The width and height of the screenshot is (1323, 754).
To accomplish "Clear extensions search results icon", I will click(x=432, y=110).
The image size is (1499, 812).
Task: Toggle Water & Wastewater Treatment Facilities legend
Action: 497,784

+-------+

● **Stated goal**
Print the rows above again word for word, with nothing changed.

● **Expected answer**
The width and height of the screenshot is (1323, 754).
To accomplish "Clear extensions search results icon", I will click(x=432, y=110).
The image size is (1499, 812).
Task: Toggle Water & Wastewater Treatment Facilities legend
Action: 497,784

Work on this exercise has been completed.